More people are buying and consuming his products than ever before. Forrest, who began Grande Premium Meats in 1992, says his customer base is fi ve times what it was 10 years ago. Word of mouth and peoples’ desire to consume more healthy food has spurred his company’s growth.
“Business is quite good,” Forrest says. “We’ve had record sales in every quarter for several years in a row…We’ve had trouble keeping up with demand.”
While more people are eating specialty meat, it’s still a small audience compared to that of beef, chicken and pork, Forrest says.
“We’re not exactly Tyson Foods here,” he adds. “It’s easy to double five bucks; it’s a lot harder to double $50 million.”
While the price of specialty meat isn’t cheap (elk tenderloin is $27.95 per lb. at the high end), people are still buying it. They are, however, purchasing fewer tenderloins and ribeyes lately because of the still-struggling economy.
“We’re selling more low-end specialty meats, like shoulders, which used to be a harder sell,” Forrest says.
Bison boom
What specialty meat is selling well? One could say buffalo sales are stampeding. The demand for buffalo has skyrocketed in the past two years, thanks in part to consumers’ desire for all-natural meat product, Forrest says. More consumers are also impressed with buffalo’s flavor.

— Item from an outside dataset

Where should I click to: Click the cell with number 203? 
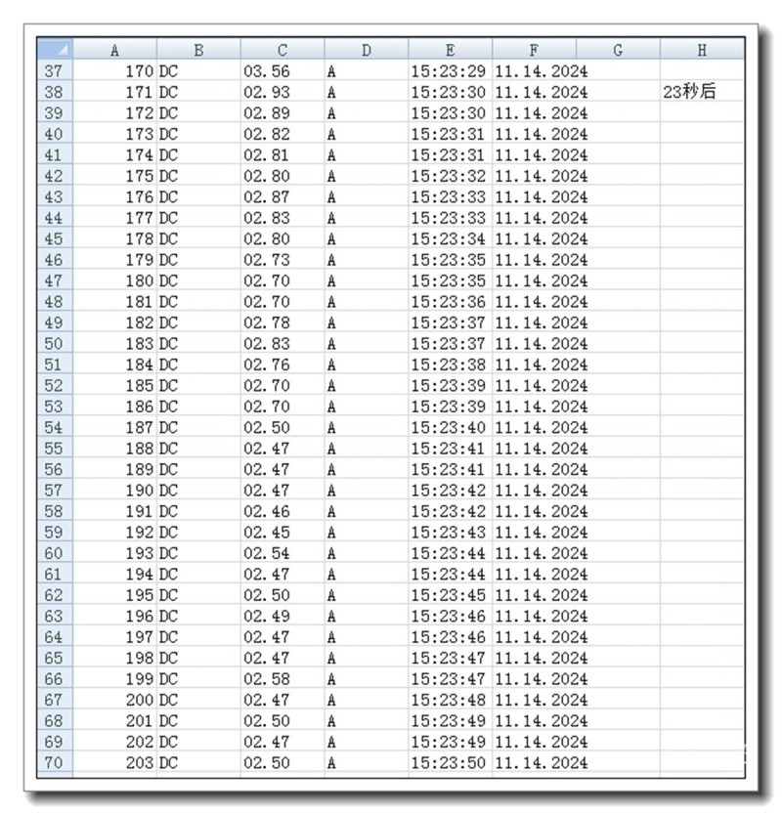click(x=115, y=762)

“It has a f lavor that’s more robust,” Forrest says. “Beef has kind of a flat taste to me after eating buffalo for so long.”
Dave Carter, executive director of the National Bison Association (NBA), says recent mainstream media coverage of the buffalo business (a story in the New York Times included) has helped spur demand. Buffalo sales have been so strong that there’s a shortage of animals, which is driving up the price of the meat. Carter says the NBA is trying to recruit more ranchers into the business.

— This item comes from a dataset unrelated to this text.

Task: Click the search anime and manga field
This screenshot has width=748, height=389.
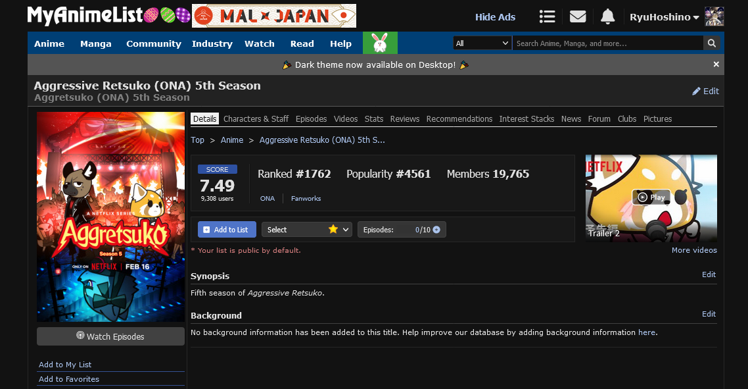Action: 607,43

The NBA is marketing three attributes of buffalo to consumers, including its nutrition profile. The second attribute is that buffalo presents itself well to the natural and sustainable food movement.
“When you’re talking about food, there’s nothing more sustainable than an animal that has been in the ecosystem for tens of thousands of years and grazes on grass that evolved in concert with that animal,” Carter says, noting it’s also illegal to use growth hormones in buffalo.
The third attribute is buffalo’s taste, which has been the toughest to promote because people assume the meat is tough and tastes gamey, Carter says.
“It has been a challenge to get people to take their first taste if it,” Carter adds. “But now that we’re getting enough people to try it, they’re saying, ‘Wow, this is good. Where can I get some?’ ”
Buffalo was all the rage in the early 1990s when the cattle business was down, but the market crashed because of high prices. When Carter joined the NBA in 2001, he realized it was vital to connect to consumers about buffalo’s qualities and that it was a premium product. The approach is working.
But the NBA is also careful about not turning buffalo into a commodity. Back in the 1990s, some people in the buffalo industry wanted it to become the next beef.
“One of the things we recognize is we will always be a niche product,” Carter says. “I tell people we don’t expect to become – and we don’t want to become – the next beef. If buffalo just becomes another version of beef, then people won’t pay a premium price for it. We’ve committed ourselves to staking a place in the market that’s built around premium quality.”
A key to buffalo’s growth surge is an improvement in distribution. In the past, buffalo had to be shipped by package delivery companies like UPS.
“Now all of the major distributors have it on their price lists and trucks,” Carter says. “Having that distribution infrastructure developed has been critical.”
The improved distribution also means buffalo can now be found at major grocery chains like Giant Eagle and Kroger.
“The good news now is that it’s much more available to the general public,” Forrest says. “The bad news is it’s driving the cost of the animal up. As long as the demand continues, the price will be high.”
While the price of one lb. of buffalo ground beef has soared to more than $7, Carter says dedicated buffalo eaters are still buying it.
“The price has gone up sharply in the last few months because of the shortage of animals,” he adds.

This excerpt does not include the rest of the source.